I am considering how to enhance GoAsm's and GoRC's Unicode support and would welcome the views of members of this forum.

Both GoAsm and GoRC are for use with Windows, so what follows is for that platform only.

Reading Unicode source scripts
In order to offer proper support for all languages and alphabets I can see that an assembler and resource compiler ought to be able to read source scripts in Unicode. Hopefully it is probably fair to insist that all instructions, directives and mnemonics are in English. However, a developer may wish to use Unicode in any language in quoted text. Such text will end up in menus, dialogs, files, and messages to the user. Not being experienced in Unicode, what I would ask is this. If GoAsm and GoRC could read UTF-16 text files, would this suffice? In other words can those Unicode developers who program for Windows save their source scripts in UTF-16 text format? From my investigation so far, this format seems more appropriate in the Windows environment than UTF-8 or UTF-32.

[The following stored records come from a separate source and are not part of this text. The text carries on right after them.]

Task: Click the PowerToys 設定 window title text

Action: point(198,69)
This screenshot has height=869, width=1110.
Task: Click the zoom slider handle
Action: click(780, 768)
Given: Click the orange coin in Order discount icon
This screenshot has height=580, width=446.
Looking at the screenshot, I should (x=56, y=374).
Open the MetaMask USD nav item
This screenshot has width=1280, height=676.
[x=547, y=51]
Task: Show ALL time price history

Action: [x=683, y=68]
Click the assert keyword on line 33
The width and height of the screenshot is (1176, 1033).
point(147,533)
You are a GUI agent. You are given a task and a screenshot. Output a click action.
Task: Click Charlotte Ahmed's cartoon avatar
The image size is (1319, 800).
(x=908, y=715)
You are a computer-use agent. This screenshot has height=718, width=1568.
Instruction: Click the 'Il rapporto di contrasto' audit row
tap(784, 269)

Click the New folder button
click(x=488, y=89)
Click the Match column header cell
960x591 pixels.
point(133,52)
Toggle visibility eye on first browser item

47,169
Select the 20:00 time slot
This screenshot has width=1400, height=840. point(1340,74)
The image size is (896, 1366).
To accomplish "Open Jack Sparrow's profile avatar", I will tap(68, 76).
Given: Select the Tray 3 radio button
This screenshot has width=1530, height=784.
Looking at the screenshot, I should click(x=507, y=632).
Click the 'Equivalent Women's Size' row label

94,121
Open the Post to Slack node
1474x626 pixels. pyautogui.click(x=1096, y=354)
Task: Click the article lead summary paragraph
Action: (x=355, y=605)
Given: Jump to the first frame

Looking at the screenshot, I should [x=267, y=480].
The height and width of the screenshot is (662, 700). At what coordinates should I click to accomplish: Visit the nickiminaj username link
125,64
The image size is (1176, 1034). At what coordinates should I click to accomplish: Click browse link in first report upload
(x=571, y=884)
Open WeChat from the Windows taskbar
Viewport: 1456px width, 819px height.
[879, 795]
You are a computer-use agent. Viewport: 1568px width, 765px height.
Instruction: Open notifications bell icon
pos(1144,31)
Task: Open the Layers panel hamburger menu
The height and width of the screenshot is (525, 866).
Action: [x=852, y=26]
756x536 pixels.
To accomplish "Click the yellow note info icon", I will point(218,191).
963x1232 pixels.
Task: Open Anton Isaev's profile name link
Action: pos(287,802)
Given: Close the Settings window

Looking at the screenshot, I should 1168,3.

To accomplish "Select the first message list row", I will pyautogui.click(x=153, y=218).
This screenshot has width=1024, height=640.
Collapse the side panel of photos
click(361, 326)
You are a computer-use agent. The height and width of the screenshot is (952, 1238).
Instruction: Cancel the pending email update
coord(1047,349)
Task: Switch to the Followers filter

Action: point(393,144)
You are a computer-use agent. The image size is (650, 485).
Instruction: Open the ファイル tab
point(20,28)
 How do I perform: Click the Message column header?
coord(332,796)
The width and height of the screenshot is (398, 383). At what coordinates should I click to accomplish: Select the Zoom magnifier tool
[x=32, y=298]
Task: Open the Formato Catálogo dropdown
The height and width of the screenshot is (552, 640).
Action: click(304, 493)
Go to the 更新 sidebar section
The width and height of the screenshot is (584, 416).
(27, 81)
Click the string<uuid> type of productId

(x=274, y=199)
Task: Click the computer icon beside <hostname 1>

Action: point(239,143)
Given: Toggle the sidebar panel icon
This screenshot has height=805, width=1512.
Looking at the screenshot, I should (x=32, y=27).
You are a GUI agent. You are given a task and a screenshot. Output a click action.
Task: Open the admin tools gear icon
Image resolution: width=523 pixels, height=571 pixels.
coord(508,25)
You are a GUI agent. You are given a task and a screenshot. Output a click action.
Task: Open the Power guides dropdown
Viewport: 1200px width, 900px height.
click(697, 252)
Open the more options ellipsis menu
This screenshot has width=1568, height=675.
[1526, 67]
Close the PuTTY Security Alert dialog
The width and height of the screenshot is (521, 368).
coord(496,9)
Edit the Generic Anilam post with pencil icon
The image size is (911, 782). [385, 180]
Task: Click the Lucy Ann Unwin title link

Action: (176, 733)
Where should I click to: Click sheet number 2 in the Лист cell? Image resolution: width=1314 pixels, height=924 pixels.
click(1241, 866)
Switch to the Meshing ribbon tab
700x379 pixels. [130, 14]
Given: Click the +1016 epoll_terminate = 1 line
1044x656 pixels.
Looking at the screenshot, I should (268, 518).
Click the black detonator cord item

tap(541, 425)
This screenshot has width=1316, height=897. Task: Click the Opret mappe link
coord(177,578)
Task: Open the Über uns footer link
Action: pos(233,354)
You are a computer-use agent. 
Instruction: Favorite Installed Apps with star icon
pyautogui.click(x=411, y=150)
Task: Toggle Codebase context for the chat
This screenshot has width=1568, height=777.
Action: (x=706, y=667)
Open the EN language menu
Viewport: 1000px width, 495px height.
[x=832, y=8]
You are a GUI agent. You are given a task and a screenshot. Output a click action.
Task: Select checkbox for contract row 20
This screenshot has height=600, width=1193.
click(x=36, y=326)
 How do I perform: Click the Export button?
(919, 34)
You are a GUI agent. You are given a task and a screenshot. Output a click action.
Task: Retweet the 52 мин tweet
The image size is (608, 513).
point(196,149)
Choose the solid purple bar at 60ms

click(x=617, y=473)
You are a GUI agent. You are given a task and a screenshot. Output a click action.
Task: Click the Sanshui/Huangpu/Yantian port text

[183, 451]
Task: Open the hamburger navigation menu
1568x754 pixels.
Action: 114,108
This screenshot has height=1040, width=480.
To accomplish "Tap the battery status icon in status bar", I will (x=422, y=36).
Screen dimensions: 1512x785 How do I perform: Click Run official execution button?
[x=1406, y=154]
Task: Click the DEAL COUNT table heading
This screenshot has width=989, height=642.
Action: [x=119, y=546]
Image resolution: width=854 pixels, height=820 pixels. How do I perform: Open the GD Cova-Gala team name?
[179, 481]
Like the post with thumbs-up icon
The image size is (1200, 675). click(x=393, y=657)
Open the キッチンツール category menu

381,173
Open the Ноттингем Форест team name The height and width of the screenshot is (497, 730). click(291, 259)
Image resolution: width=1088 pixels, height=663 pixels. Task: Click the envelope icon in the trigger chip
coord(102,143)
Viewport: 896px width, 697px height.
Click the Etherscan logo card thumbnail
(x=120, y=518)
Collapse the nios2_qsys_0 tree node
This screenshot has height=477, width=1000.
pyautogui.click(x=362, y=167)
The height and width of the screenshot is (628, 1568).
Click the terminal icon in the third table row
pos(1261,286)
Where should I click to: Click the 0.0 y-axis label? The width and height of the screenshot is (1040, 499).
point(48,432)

Microsoft Layer for Unicode
In order to make an English language application compatible with Windows 9x and ME which does not inherently use Unicode, and also with Windows NT/2000/XP which does, developers have tended to make just one version of their application in Ansi only. Such applications call the Ansi versions of the API irrespective of the platform on which they are running. However, calls to Ansi APIs involving text manipulation in an application running under NT/2000/XP result in the system having to translate the Ansi text strings to Unicode and back again. This then enables the system to use the Unicode API. This extra processing offends some assembler programmers and has given rise to some debate on this forum.
It seems that Microsoft are aiming to change this by making development in Unicode the norm. It has introduced the "Microsoft Layer for Unicode" which includes a redistributable DLL called Unicows.dll which exports "W" specific APIs. This DLL appears to call the correct "W" or "A" version of the API in the system DLLs depending on whether the machine is running under NT/2000/XP or 9x or ME.
Under this new regime an application designed for all platforms would now call the Unicode versions of the APIs and pass Unicode strings. Then, if the system is running under 9x or ME the DLL must translate the Unicode strings to Ansi so that the "A" API can be called. The string must be translated back again before returning from the API.

So using the Microsoft Layer for Unicode it seems that developers are more likely in future to make just one version of their products - a Unicode version, and they would ship Unicows.dll with it to ensure it runs properly on all Windows platforms.

Existing GoAsm Unicode support
Existing GoAsm support is adequate to deal with the above changes for English applications since all calls can be made expressly to the Unicode API. Calls to generic APIs (which do not have "A" or "W" versions) can be made in the normal way. Quoted strings in English will be converted automatically by GoAsm using the API MultiByteToWideChar. This happens if you use either DUS ("declare unicode string") or L"....". These can be used in the data section or (in the case of L"..) in the code section after PUSH or as a parameter after INVOKE to push a pointer to a string.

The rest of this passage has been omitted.